From the point of view of the Government however, in addition to quality of FE provision, the concept of cost effectiveness is also an important factor, a point that was emphasised by the DfES Executive:

“Well the absolute basis for quality initiatives is cost effectiveness. Now this sounds like the opposite and in some ways it is, but if you’ve actually looking to save money, or to be more cost effective, the easiest way for any provider of anything, is to save money, is to reduce the quality of the product. So if you’re actually intent on being cost effective, you have to introduce quality controls simultaneously, to make sure one is not traded off against another. So when, and that’s been established now in education for some time, and the development of the inspectorate hand in hand with the development of the funding methodology.
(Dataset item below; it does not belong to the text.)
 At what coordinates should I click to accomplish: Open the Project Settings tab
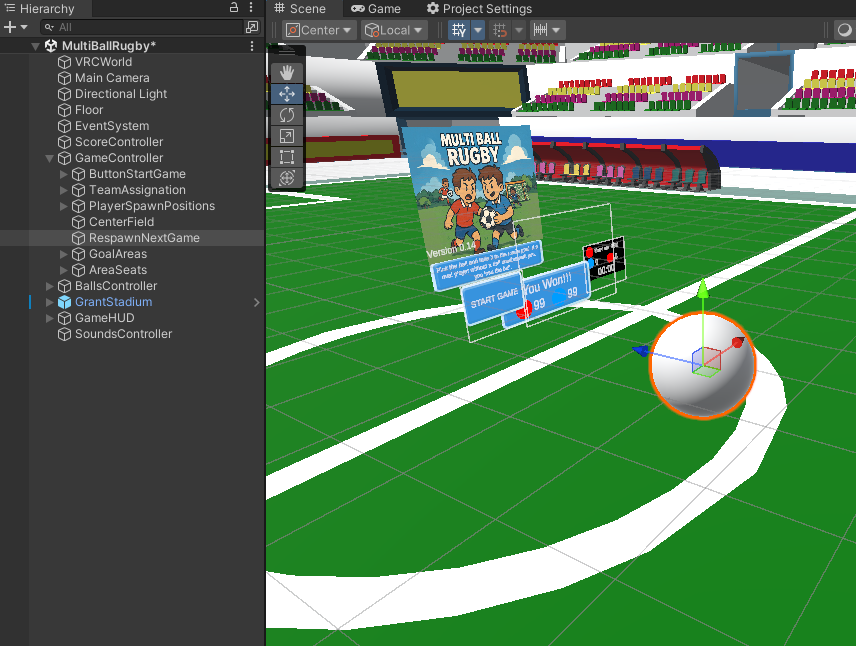(479, 8)
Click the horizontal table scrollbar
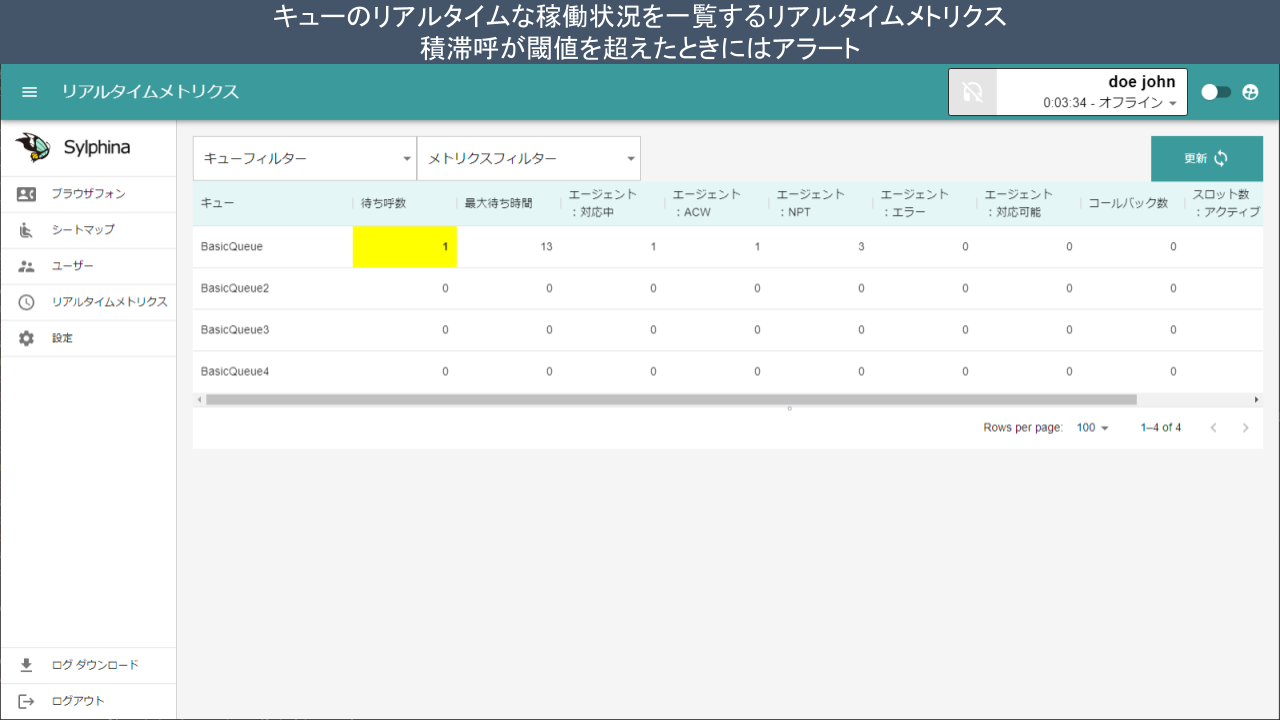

If you look at a situation where a new Government provides further money for education. What they don’t want to do, is to simply say, well, we’ll increase everything by five per cent pro rata when quality is a major issue, and the money is therefore parcelled up, based on an improvement in quality.”

In measuring cost effectiveness and quality initiatives, the Government would appear to favour quite mechanistic measurement tools, with an emphasis on statistics rather than on the individual stories of the students. A college manager described his experiences of the tension between quantitative measurement of quality and a more qualitative approach which OfSTED appeared (at least on paper) to prefer (OfSTED, 2001a). The college manager concluded:

“I think one of the problems is that the whole of the sector has just come back to the curriculum thing, [it’s] lost curriculum focus I think and it’s got really, where it is driven by mechanistic systems really. It’s driven by all sorts of measuring devices and fairly crude indicators. I think there’s a tension. There seems to be tensions all throughout the system. I think that’s going to continue in the kind of LSC mode, LSC philosophy. But on the other hand, there is an increasing emphasis through things like QAA, and the student experience.”